Three surveys, three different methodologies, one consistent finding: organizations are deploying AI agents faster than they are governing them. The Darktrace report’s 92% concern figure is high, but concern without corresponding action is just anxiety.

Related: AI Agent Sprawl: Why Half Your Agents Have No Oversight

What to Do With This Data

The Darktrace survey is valuable precisely because it captures practitioner reality rather than vendor aspiration. Here is what the data actually supports:

Start with identity. 92% of respondents worry about AI agents, but the underlying problem is identity governance. Every AI agent needs its own identity, its own scoped credentials, and its own audit trail. Shared API keys and inherited human credentials are the root cause of most agent-related security failures.
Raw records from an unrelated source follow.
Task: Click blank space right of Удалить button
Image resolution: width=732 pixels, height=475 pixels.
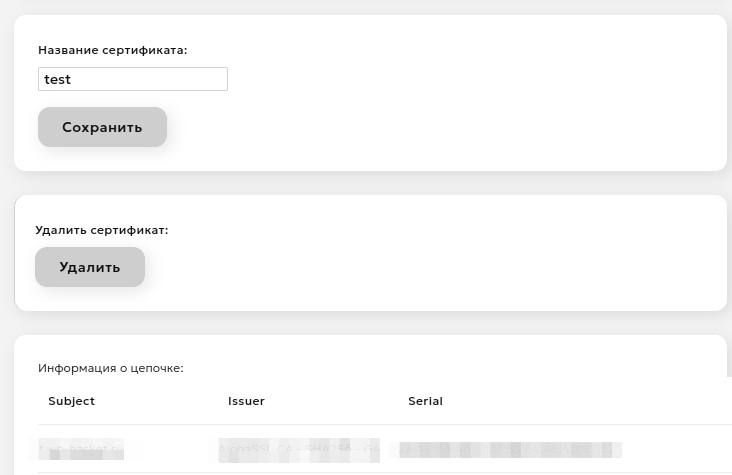Action: pos(400,267)
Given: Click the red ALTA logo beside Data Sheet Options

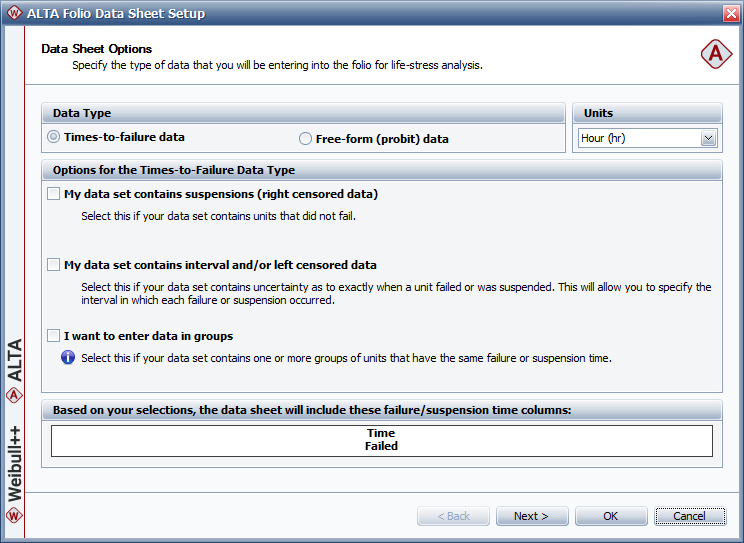Looking at the screenshot, I should (715, 56).
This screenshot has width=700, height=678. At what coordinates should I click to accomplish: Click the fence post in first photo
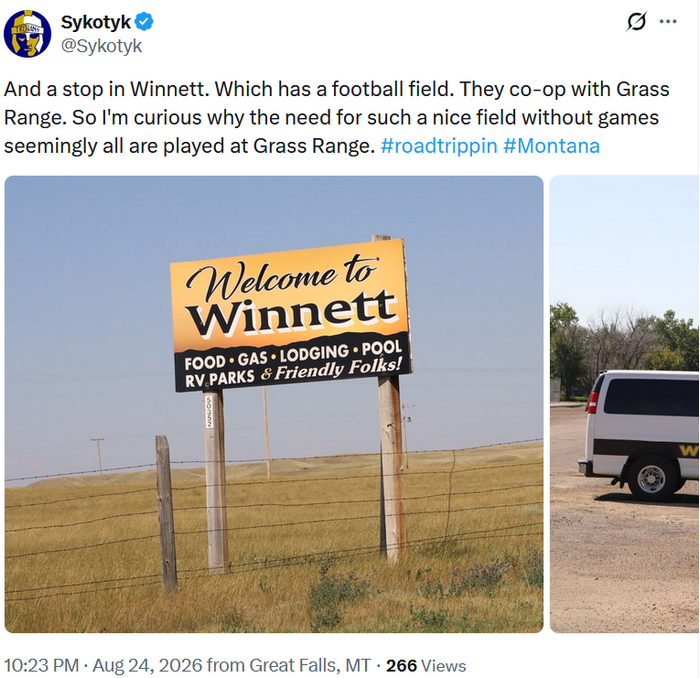tap(166, 513)
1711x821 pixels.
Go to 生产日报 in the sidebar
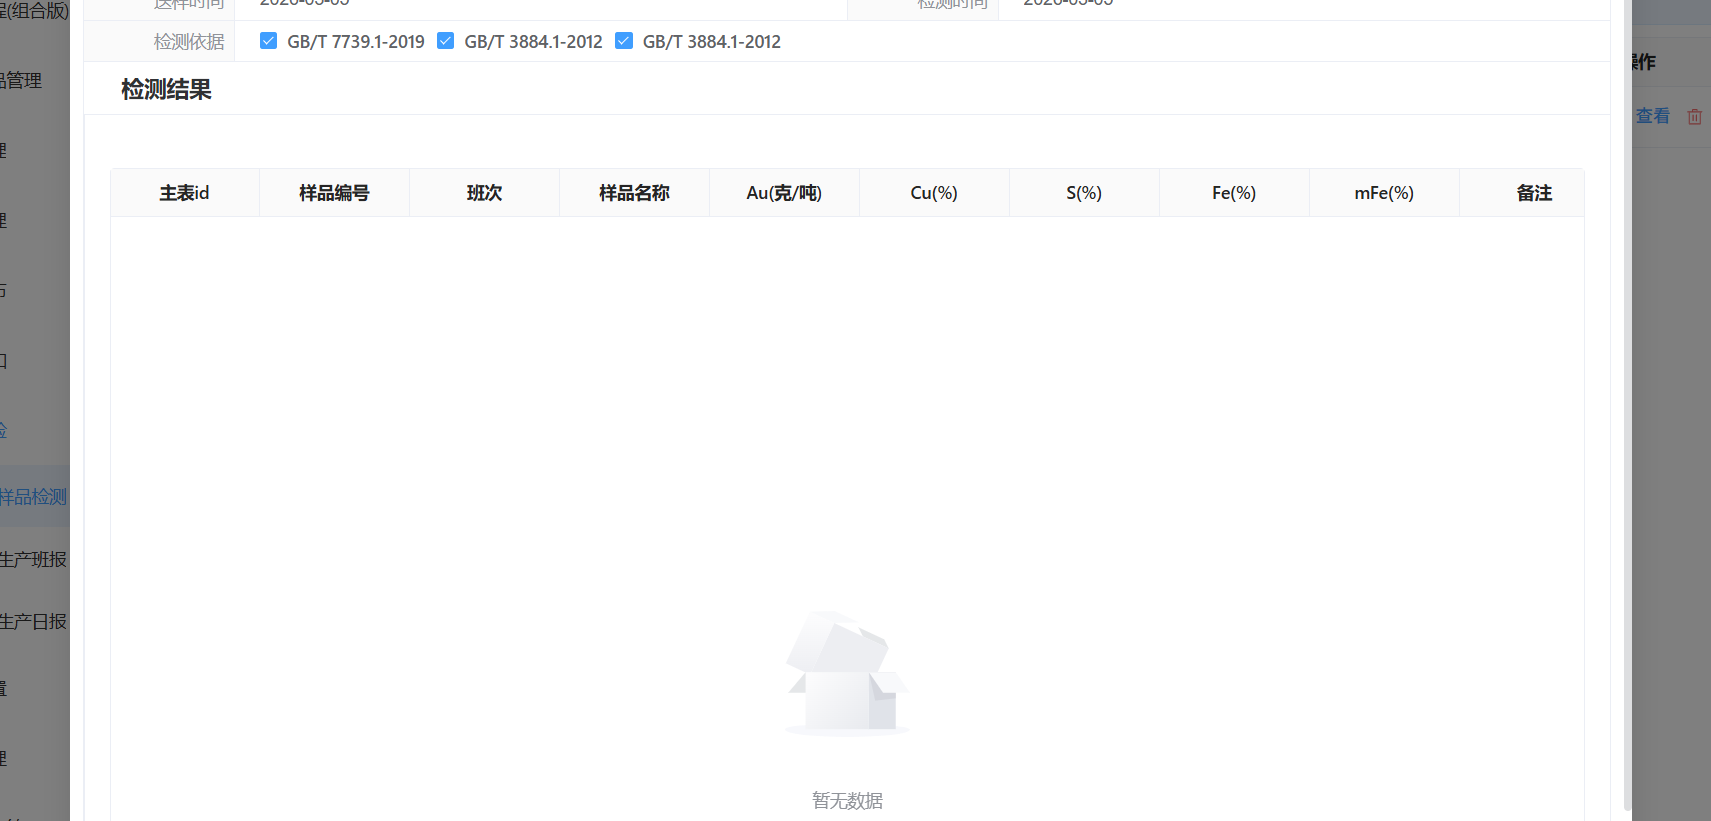(34, 621)
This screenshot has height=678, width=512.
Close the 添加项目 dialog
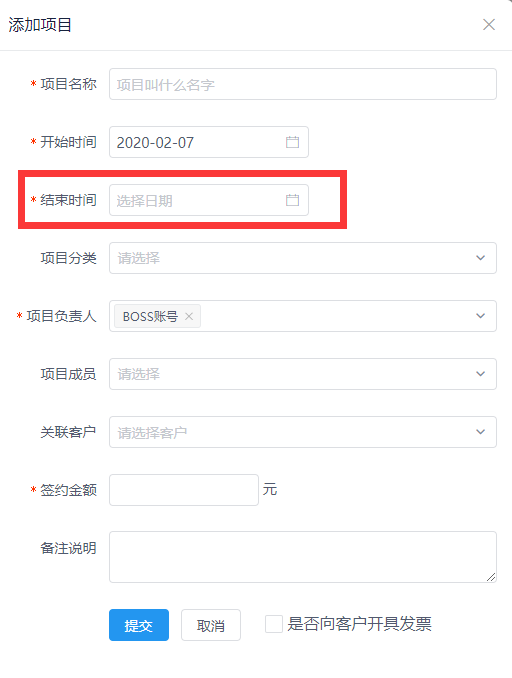pyautogui.click(x=489, y=25)
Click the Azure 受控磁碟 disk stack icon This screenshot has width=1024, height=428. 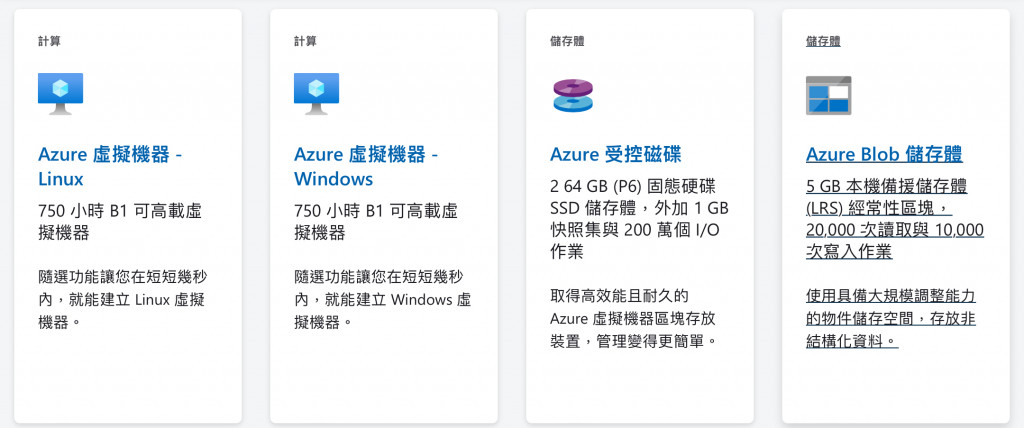coord(573,95)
Automate detection, gate remediation. The 97%/14% split is defensible for most organizations at this maturity level. Let AI handle alert triage and investigation, but require human approval for high-impact remediation actions. As confidence builds and agent behavior becomes more predictable, gradually extend autonomous authority using a progressive autonomy model.

Know your AI stack. If your security team cannot explain the difference between the ML models in your SIEM and the LLM in your SOC assistant, they cannot evaluate whether a new agentic AI threat requires a new defense. Invest in AI literacy for security teams, not just AI tools.

Monitor your own agents, not just attackers’. The 76% who worry about AI agent integration often focus on external threats. The bigger near-term risk is your own agents: the marketing bot with CRM access, the coding assistant with repo write permissions, the HR agent processing personal data. Start an agent inventory before the next audit.

Related: CSA Survey: 82% of Enterprises Can't Trust Their IAM for AI Agents

Frequently Asked Questions

What is the Darktrace State of AI Cybersecurity 2026 report?

The Darktrace State of AI Cybersecurity 2026 is a survey-based report conducted in partnership with AimPoint Group. It polled 1,540 cybersecurity leaders and practitioners across 14 countries between October and November 2025, covering topics including AI-powered threats, agentic AI risk, SOC automation, and security tool adoption.

What percentage of security leaders are concerned about AI agents?

According to the Darktrace survey, 92% of security leaders are concerned about the security implications of AI agents in the workforce. More specifically, 76% are worried about integrating AI agents into their organization, and 47% of executives say they are very or extremely concerned about agents accessing sensitive data and business processes.

Why do only 14% of organizations allow AI autonomous remediation in the SOC?

Despite 97% of security leaders believing AI strengthens their defenses, only 14% allow AI to take independent remediation actions without human oversight. This gap reflects a trust boundary: organizations trust AI for detection and analysis but not for high-impact response actions like isolating endpoints or revoking credentials, where a false positive could disrupt operations.

How are AI-powered threats impacting organizations in 2026?

73% of security professionals report that AI-powered threats are already having a significant impact on their organization, and 87% say AI is increasing the number of threats requiring attention. The primary concerns include AI-generated phishing at scale, autonomous multi-step attacks, and the expanding attack surface created by enterprise AI agent deployments.

What is the biggest agentic AI security risk for enterprises?

The biggest risk is the combination of employee-level access with machine-speed execution and minimal human oversight. AI agents operate with direct access to sensitive data and business processes, but unlike human employees, they do not question unusual requests, never log out, and can be compromised without triggering behavioral anomaly detection. 48% of respondents believe agentic AI will be the top attack vector by end of 2026.